- _Quoted passage_
Exports posted strong growth in several key markets, particularly the US, China, Europe, and India.

Breaking down by major markets: (1) Exports to the US expanded by 17.5%, nearly doubling from 9.5% in the previous month. Key drivers included air conditioners and parts, board and panels of electric control , computers and components, and machinery and parts, which grew by 160.4%, 92.3%, 63.7%, and 55.5%, respectively. (2) Exports to Europe surged by 22%, up from 12% in the prior month, with 11 out of 15 major export items showing strong growth. Machinery and parts stood out, soaring by 177.5% compared to 14.2% in the previous month. (3) Exports to Japan returned to slight growth at 0.6%, recovering from a contraction of -3.7% in the prior month, with 11 out of 15 key items expanding, up from just 5 items the previous month. (4) Exports to China grew by 15%, slightly slowing from 16.9% in the prior month, as fresh, frozen and dried fruit exports decelerated sharply to 1.8% from 47.6%. Exports of computers and parts also slowed, growing by 78.8%, down from 126.8%. (5) Exports to Hong Kong contracted considerably at -23.3%, worsening from -9.9% the previous month, with electronics being a key contributor to the decline. (6) Exports to CLMV markets expanded by 20.7%, maintaining momentum from the previous month. Refined oil exports to the region saw a sharper contraction of -10.3%, compared to -0.7% in the prior month. Among CLMV countries, exports to Cambodia, Myanmar, and Vietnam grew by 55.3%, 47.5%, and 5.8%, respectively, while exports to Laos reverted to a contraction of -3.1%.

- _Data provided_

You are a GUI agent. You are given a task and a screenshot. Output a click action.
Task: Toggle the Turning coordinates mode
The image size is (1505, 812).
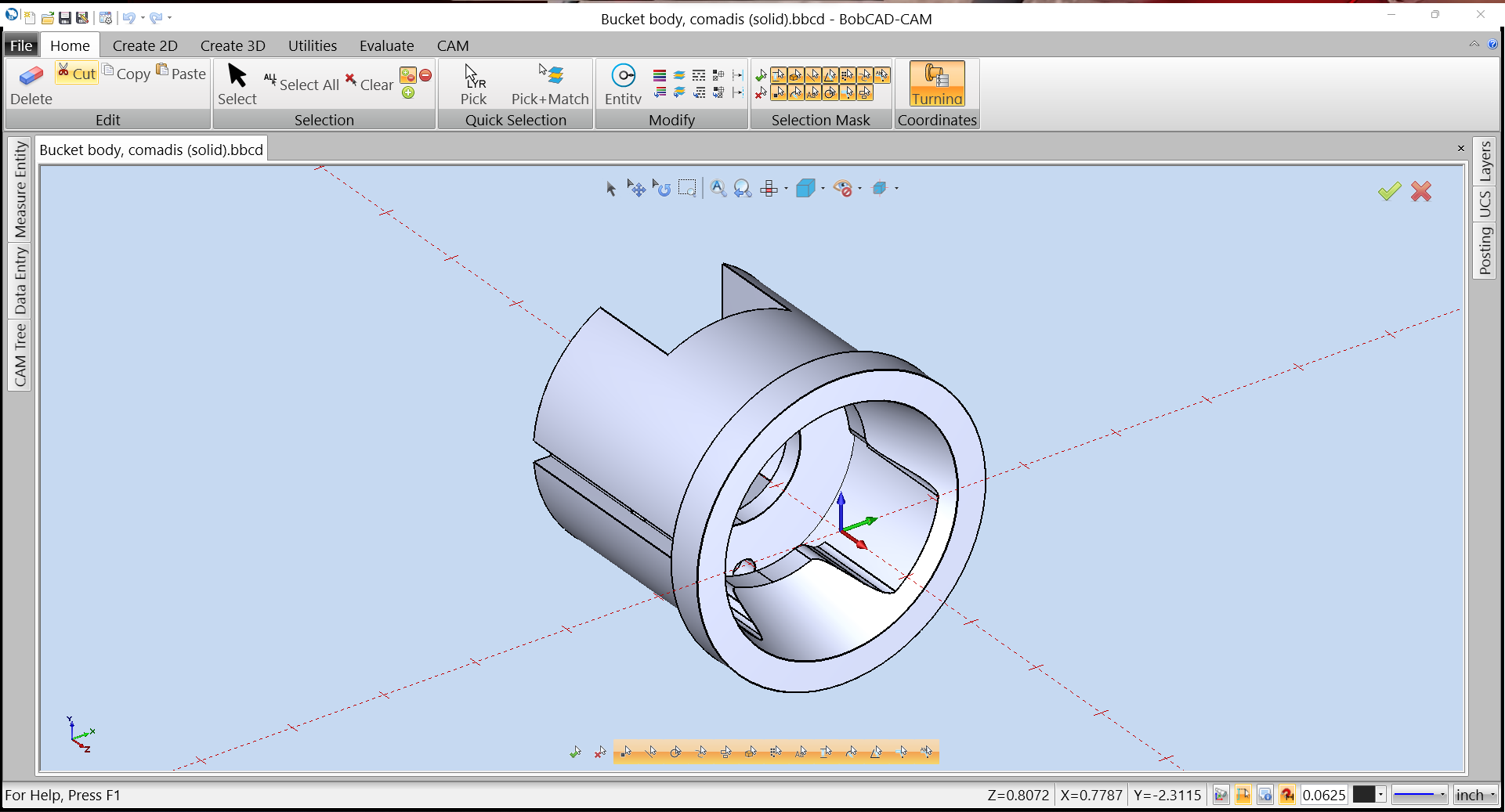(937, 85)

- _Instruction_
In the passage on exports, which CLMV country saw its exports contract?

- _Solved problem_
Laos, with a contraction of -3.1%.